### EXERCISE BRIEF
Begin with the line containing "At what coordinates" and copy each line exactly through the last line of the entries, inclusive.

(Pixel coordinate grounding data)
────────────────────

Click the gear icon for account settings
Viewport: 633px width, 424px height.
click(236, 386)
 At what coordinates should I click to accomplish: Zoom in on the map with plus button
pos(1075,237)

────────────────────

### FINAL ANSWER
 At what coordinates should I click to accomplish: Zoom in on the map with plus button
pos(1075,237)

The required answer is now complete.